Tuesday, November 1, 2011
So I can breathe you in
Hold you in
I know you've always been
And out of your head out of my head I sang
And I wonder
When I sing along with you
If everything could ever feel this real forever
If anything could ever be this good again
The only thing I'll ever ask of you
You've got to promise not to stop when I say when
I don't know if I want any of this with you anymore. I can't seem to meet you halfway, and it's so frustrating.
After all you've done I still feel unfulfilled.
You've given a great deal of yourself to me. You hugged me and loved me when I needed it most, and you were always there for me when I really needed you. You're an amazing person for that. Especially when you found us a counselor.

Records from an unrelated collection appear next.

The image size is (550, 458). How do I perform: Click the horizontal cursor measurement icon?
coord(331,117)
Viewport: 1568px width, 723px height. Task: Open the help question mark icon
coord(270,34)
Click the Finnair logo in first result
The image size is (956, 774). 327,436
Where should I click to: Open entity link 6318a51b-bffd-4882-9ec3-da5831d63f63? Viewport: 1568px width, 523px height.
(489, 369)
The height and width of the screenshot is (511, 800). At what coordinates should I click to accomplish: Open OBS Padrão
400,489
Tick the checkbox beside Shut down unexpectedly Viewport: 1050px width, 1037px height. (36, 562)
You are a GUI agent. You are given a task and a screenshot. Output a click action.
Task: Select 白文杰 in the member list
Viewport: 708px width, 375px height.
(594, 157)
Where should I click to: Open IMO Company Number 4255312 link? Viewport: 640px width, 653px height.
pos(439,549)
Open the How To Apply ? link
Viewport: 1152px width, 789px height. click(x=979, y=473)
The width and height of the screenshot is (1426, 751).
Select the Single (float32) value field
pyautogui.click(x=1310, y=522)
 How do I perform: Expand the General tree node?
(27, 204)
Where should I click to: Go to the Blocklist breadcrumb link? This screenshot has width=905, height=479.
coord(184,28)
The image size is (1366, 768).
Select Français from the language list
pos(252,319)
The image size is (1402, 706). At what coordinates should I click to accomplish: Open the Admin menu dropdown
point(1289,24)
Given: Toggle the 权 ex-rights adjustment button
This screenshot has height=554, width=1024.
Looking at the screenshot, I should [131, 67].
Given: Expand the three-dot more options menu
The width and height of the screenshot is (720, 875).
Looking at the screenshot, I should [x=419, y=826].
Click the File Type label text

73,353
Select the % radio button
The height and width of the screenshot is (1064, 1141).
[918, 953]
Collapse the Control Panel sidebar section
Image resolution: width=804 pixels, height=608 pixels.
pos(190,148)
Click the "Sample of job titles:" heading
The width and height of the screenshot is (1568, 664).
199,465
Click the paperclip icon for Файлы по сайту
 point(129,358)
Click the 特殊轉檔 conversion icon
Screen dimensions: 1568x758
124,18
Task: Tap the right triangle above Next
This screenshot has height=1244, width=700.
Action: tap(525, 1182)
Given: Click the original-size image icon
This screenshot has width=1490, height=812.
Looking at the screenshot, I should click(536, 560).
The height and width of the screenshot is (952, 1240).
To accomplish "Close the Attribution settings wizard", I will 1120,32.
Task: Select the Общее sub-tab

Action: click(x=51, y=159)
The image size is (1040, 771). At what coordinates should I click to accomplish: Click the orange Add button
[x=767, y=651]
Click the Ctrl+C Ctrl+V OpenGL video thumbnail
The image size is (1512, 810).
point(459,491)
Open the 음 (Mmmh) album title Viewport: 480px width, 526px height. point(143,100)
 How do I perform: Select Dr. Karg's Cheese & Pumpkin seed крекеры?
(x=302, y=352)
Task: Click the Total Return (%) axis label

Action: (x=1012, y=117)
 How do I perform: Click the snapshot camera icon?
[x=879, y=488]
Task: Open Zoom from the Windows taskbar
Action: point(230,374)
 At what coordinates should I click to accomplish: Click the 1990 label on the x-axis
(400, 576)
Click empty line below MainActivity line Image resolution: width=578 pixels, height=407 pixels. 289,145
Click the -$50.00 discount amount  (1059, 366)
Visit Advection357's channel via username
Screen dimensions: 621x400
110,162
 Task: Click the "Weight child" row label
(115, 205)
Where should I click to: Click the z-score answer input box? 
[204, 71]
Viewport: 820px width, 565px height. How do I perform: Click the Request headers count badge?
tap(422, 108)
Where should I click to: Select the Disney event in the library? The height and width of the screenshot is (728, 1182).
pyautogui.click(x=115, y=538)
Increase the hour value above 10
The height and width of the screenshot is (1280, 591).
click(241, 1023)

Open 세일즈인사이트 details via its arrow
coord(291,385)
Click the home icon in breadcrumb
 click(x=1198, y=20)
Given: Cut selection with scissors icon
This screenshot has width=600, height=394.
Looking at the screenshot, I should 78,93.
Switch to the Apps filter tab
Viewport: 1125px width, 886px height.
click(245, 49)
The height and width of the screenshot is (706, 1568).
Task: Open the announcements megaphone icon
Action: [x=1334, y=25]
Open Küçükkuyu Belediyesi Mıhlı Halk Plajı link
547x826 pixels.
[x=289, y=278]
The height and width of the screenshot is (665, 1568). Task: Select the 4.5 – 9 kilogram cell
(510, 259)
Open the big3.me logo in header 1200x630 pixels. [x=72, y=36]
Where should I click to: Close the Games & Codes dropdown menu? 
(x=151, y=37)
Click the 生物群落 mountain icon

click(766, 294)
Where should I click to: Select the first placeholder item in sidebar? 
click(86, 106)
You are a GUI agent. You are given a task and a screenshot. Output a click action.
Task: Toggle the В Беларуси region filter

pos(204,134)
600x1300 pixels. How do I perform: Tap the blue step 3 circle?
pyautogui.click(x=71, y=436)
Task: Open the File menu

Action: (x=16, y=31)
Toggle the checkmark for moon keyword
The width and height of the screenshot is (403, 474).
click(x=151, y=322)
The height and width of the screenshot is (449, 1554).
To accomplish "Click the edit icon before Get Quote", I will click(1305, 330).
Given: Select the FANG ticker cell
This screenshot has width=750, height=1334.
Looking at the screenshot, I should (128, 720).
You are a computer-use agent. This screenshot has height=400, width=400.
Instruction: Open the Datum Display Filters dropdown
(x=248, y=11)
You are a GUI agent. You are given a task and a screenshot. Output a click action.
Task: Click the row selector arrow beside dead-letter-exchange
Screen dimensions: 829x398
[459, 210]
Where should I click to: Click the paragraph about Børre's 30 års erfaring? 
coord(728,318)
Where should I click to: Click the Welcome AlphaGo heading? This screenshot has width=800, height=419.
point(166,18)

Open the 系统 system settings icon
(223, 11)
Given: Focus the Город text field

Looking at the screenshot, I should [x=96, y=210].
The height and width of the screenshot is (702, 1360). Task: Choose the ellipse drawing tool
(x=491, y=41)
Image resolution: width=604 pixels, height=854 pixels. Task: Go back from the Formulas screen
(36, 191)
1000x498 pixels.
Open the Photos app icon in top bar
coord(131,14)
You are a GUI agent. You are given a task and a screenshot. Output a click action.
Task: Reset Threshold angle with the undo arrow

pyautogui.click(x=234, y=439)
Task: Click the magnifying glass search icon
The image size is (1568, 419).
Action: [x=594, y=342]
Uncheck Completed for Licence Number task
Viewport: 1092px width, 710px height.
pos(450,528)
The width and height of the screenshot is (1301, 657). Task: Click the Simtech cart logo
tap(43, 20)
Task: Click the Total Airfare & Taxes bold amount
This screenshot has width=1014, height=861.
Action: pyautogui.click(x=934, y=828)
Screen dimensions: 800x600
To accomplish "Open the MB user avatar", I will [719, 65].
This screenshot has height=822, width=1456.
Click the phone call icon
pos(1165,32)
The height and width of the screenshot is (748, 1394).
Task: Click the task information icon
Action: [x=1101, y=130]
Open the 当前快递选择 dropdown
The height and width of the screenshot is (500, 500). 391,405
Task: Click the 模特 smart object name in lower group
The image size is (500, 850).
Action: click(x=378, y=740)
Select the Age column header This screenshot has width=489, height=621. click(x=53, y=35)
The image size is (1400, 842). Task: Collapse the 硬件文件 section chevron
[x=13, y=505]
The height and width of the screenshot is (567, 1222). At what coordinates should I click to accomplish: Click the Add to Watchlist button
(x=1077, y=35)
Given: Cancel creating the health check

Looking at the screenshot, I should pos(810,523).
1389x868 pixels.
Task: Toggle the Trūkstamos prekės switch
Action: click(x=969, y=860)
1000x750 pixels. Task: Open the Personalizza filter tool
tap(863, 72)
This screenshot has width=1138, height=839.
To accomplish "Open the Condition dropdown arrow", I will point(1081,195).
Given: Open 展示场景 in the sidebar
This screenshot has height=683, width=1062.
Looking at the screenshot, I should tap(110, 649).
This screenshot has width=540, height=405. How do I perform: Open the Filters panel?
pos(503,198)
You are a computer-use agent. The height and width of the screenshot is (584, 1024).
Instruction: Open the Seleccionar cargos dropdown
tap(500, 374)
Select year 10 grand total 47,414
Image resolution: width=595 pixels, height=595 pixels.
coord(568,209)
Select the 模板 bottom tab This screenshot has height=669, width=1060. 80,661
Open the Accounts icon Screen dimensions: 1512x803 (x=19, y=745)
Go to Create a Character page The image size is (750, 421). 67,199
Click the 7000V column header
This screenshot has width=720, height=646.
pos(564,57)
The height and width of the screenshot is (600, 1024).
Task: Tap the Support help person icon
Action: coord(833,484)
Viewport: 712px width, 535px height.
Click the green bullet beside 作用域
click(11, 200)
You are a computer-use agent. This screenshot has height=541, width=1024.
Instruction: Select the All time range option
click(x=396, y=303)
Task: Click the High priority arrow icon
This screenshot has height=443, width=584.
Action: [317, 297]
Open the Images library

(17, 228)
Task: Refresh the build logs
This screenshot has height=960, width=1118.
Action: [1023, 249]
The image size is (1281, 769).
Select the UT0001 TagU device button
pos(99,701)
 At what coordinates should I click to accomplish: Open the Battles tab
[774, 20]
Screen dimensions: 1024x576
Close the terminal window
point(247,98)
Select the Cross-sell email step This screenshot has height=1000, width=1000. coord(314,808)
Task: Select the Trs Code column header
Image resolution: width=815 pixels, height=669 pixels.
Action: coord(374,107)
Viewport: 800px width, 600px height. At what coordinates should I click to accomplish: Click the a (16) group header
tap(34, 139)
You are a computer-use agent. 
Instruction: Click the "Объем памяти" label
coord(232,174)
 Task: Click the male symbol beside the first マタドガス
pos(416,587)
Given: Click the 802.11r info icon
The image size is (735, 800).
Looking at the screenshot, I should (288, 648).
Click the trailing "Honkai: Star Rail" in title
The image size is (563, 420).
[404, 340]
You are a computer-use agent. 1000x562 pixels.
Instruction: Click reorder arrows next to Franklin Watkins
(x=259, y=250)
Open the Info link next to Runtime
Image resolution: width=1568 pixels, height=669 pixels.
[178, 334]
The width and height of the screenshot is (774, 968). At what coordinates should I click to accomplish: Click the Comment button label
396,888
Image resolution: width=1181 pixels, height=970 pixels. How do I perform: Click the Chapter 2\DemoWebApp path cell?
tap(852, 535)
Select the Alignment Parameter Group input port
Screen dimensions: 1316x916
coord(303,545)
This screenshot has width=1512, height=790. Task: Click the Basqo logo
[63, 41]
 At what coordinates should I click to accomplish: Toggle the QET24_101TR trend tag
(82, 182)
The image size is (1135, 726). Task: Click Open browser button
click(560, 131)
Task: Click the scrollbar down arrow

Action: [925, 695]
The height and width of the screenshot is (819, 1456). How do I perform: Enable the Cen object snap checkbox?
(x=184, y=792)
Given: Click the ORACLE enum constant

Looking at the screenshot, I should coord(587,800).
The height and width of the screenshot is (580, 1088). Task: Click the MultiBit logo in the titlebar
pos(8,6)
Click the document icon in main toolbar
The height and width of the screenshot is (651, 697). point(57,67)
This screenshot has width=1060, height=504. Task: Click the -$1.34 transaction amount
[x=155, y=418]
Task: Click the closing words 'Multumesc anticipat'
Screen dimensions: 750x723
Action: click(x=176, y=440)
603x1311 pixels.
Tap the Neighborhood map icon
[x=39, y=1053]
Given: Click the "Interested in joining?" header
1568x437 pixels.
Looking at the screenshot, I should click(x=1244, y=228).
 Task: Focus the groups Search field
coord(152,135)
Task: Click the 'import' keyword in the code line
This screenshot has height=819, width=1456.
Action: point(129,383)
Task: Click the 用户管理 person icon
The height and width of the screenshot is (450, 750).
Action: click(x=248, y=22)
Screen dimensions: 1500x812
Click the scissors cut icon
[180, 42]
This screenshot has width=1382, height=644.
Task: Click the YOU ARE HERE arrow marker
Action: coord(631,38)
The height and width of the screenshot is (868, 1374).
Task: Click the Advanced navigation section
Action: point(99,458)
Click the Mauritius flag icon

I want to be a friend, but I can't seem to find a middle ground now.
Once "love" was involved it changed the way I felt forever. In many ways.
It was the most amazing thing to feel so close and so cared for, but it ultimately drove me crazy somehow. An emotional roller-coaster I can't seem to slow down.
I can't seem to sort out my needs, and I shouldn't have pulled you into my web.
This fear of commitment is my ickiest of issues, and I'm sorry for involving you so deeply in it. I should have been more careful... and have kept my distance like I do with everyone else I start to care very deeply for.
It's the only way I know how to be a good person.
I loved what we had together, but all I feel is bitterness now.
I don't feel understood.
You're better off without these limitless demands I carry around. Stay true to yourself, because you're a really amazing, smart and thoughtful person underneath it all, and that makes you a really fucking cool human being.
I'm sorry I can't be more understanding. Maybe one day I'll learn to be.
I do love the real you, even though I don't know how to express it anymore.
You deserve only the very best kind of love in the future.